The basketball they played was very different than the game I see on TV. Since traveling and double dribble were rarely called, and fouls never were, passing wasn't really necessary or helpful. The main focus was shooting. In those days, only a few children were able to even make a basket. The ones who could were the stars.
If you couldn't make a basket, you couldn't really help the team out.
Sometimes, I'm afraid churches can be like that. People who have certain abilities are the "really important" stars. We pay them great attention at the expense of others. We love the teachers and the musicians. We are drawn to the "leaders". We are quick to honor those whose gifts lend themselves to public usage.
This was never God's design for His church.

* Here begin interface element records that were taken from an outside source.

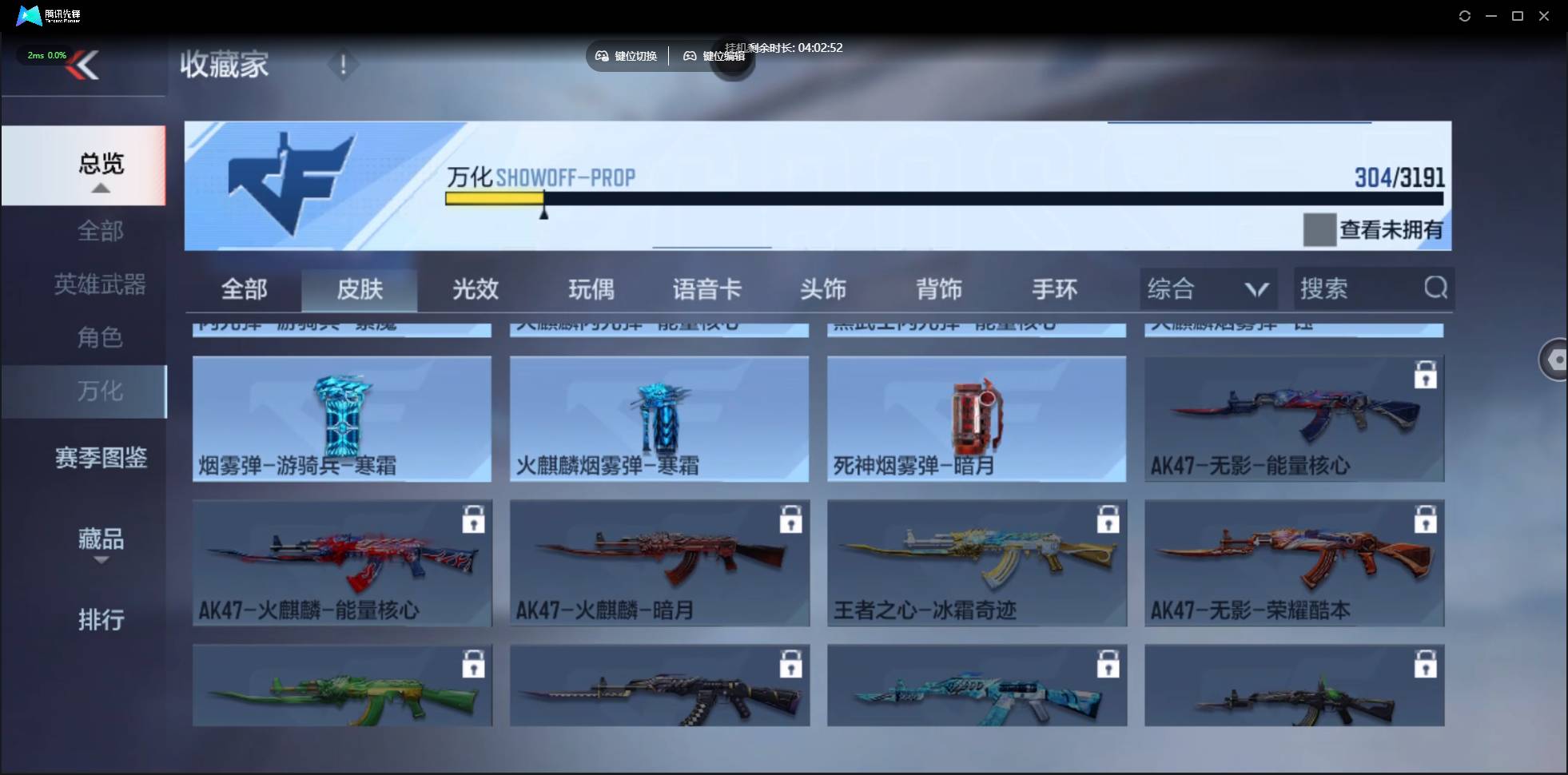This screenshot has height=775, width=1568.
Task: Switch to the 光效 tab
Action: pos(475,290)
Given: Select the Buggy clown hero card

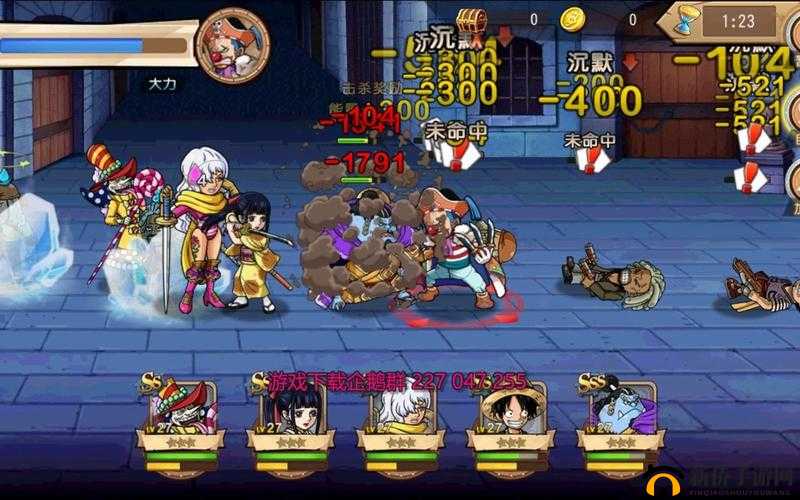Looking at the screenshot, I should click(181, 418).
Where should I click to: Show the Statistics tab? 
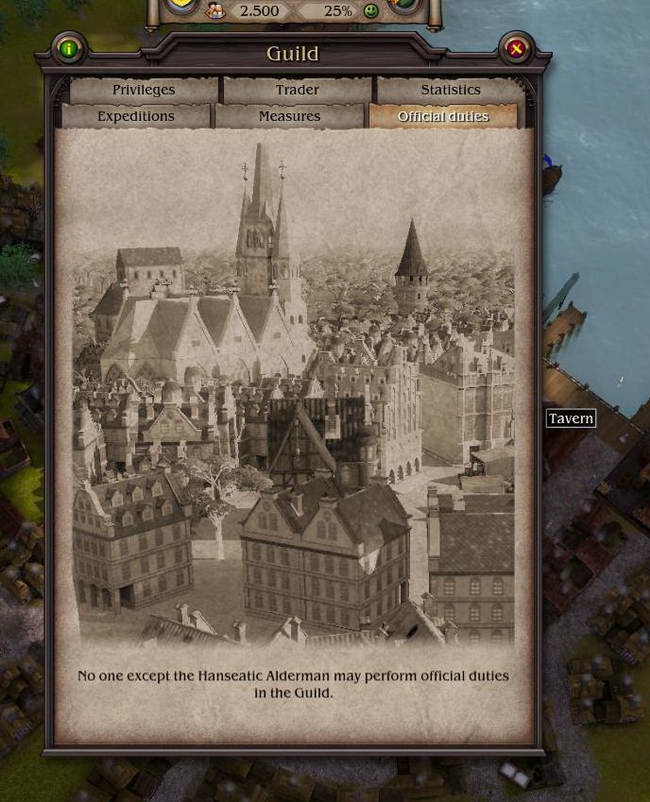click(x=450, y=90)
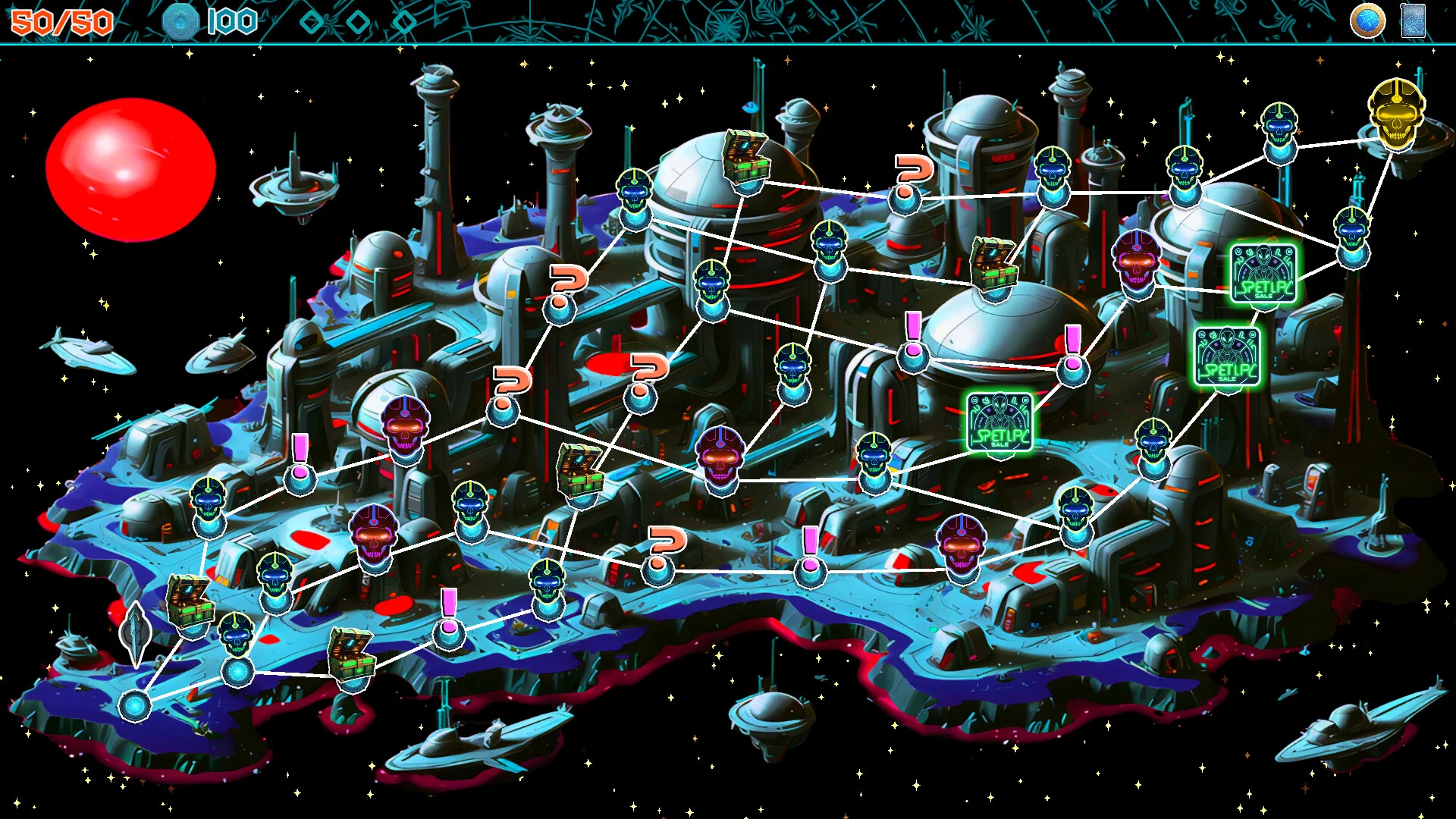Toggle the first teal diamond charm slot

311,23
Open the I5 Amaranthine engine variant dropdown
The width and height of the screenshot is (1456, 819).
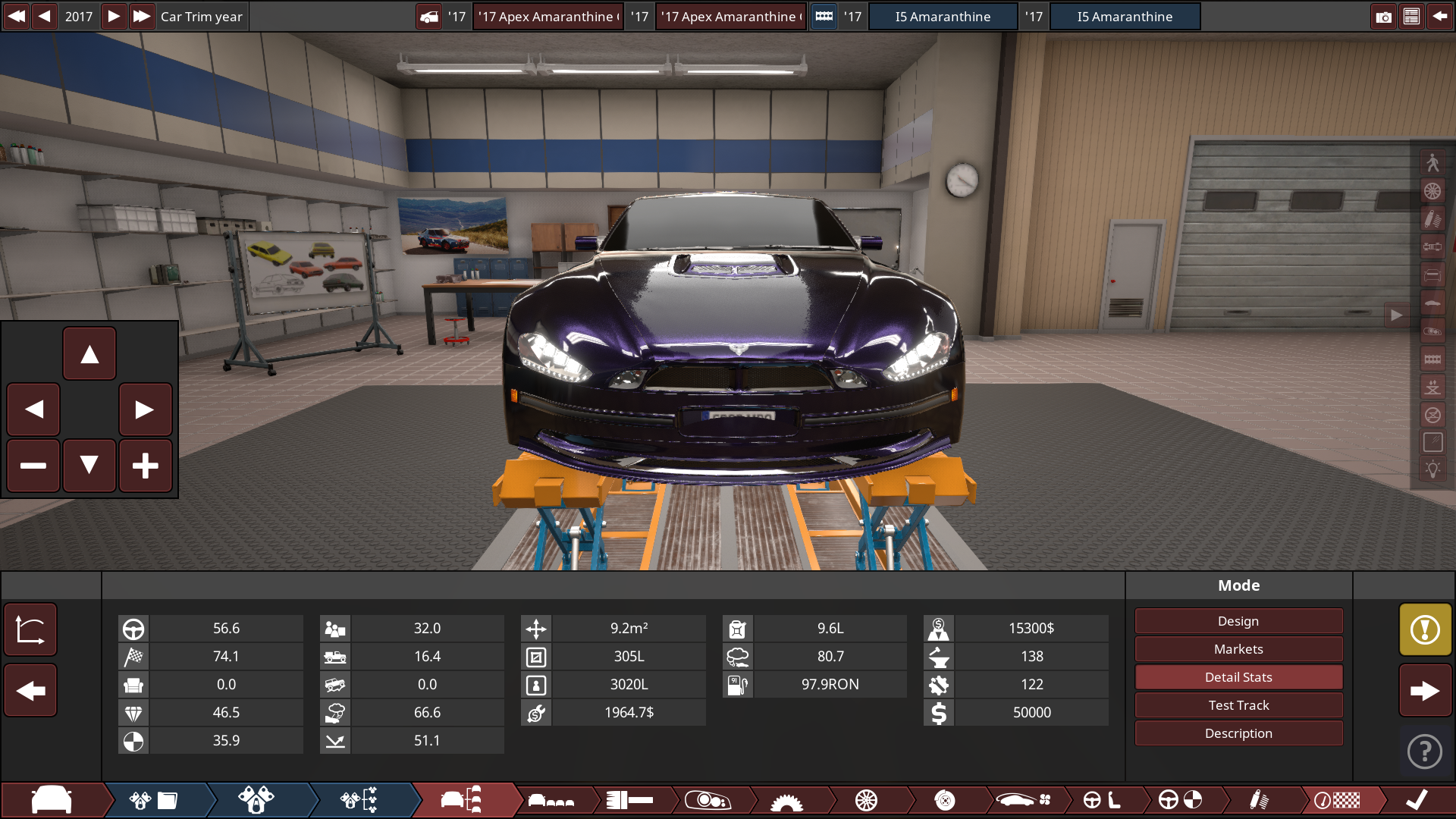pyautogui.click(x=944, y=16)
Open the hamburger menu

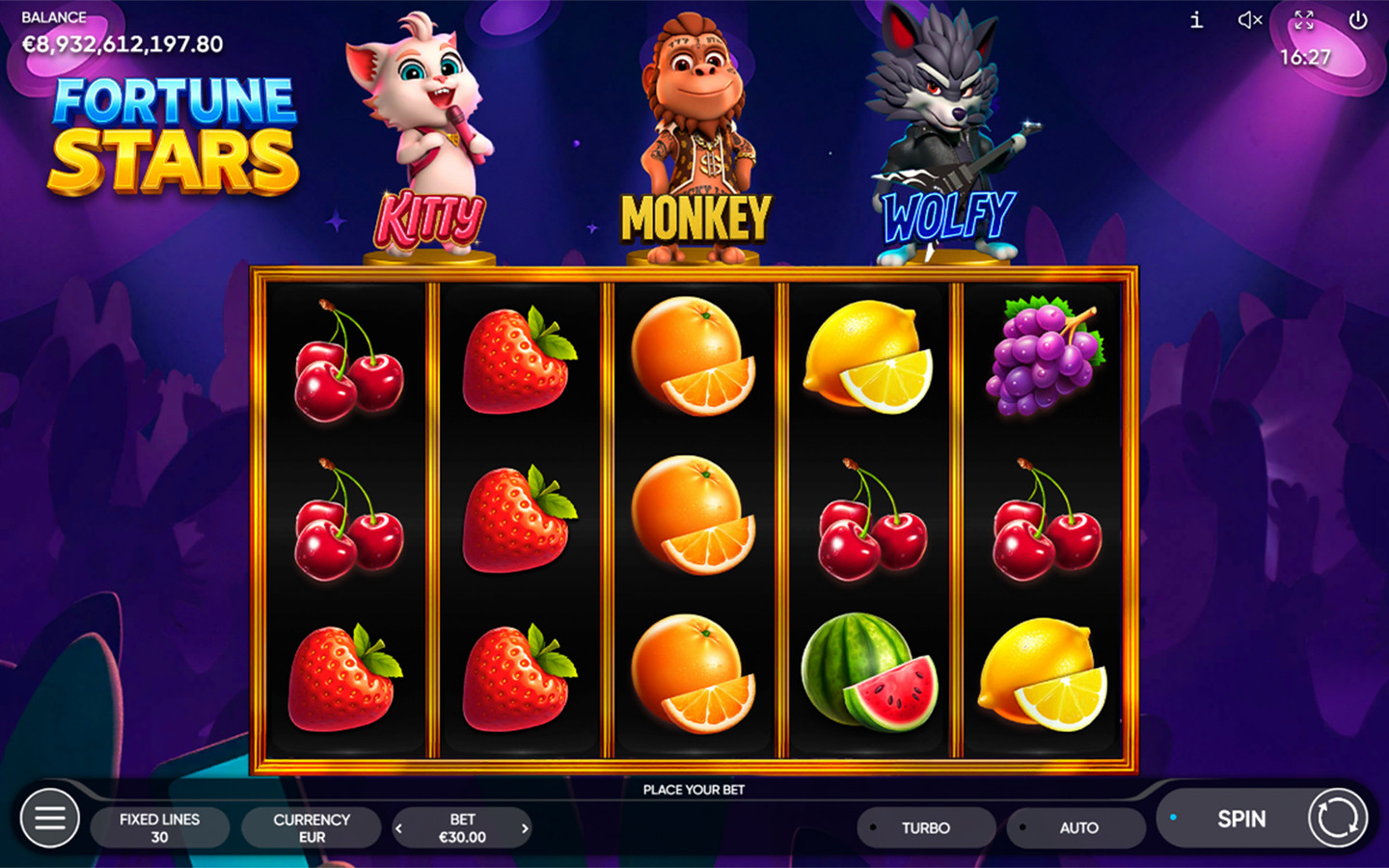click(50, 819)
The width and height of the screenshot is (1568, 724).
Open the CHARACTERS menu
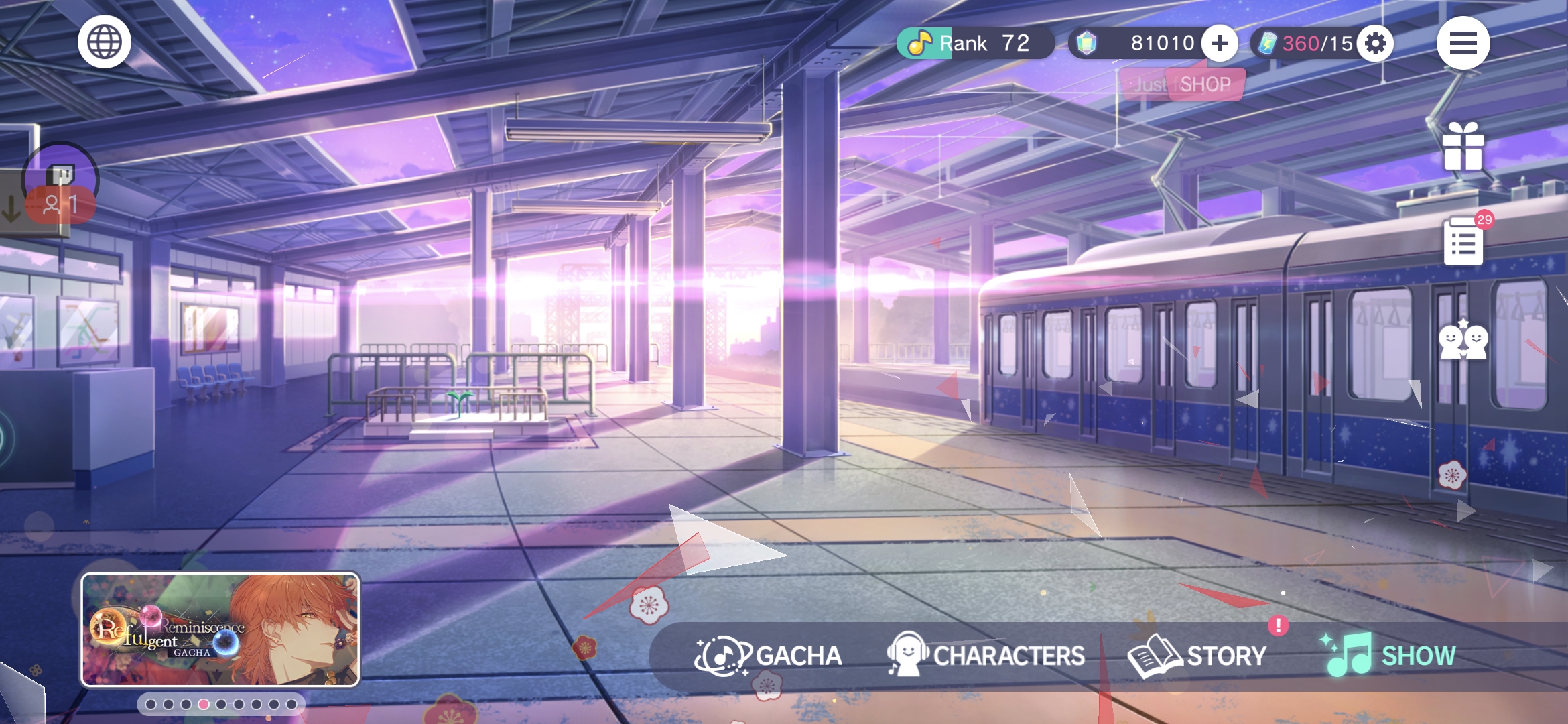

I am convinced one of the church's most important roles is helping people identify their gifts and enabling them to use them. Jesus had a really good plan for his church, and the Holy Spirit can be a really good coach if we let Him.
Real basketball is a team game. Everyone has different skills and abilities. Dribbling and passing and defense and rebounding and screening and cutting and yada,yada,yada are all hugely important. Without them, the shooters are useless.
In church, the funny people and the sensitive people and the merciful people and the excitable people and the question-asking people and the mechanical people and the technical people and the yada,yada,yada people are all hugely important. Without them, the pastors are useless.
God’s various gifts are handed out everywhere; but they all originate in God’s Spirit. God’s various ministries are carried out everywhere; but they all originate in God’s Spirit. God’s various expressions of power are in action everywhere; but God himself is behind it all. Each person is given something to do that shows who God is: Everyone gets in on it, everyone benefits. All kinds of things are handed out by the Spirit, and to all kinds of people! The variety is wonderful! (1 Cor. 12:4-7 MSG)
God gives all of us gifts. He gives us different gifts in different amounts and He expects us to use those gifts as He would. Your money is a gift from God. Your possesions are a gift from God. Your time is a gift from God. Your family is a gift from God. Your passions are a gift from God. Your abilities are a gift from God. You must choose whether to use your gifts to serve yourself or to serve God's kingdom.
You are and important part of the team. You have the gifts the team needs to win. Don't be afraid to jump in and contribute.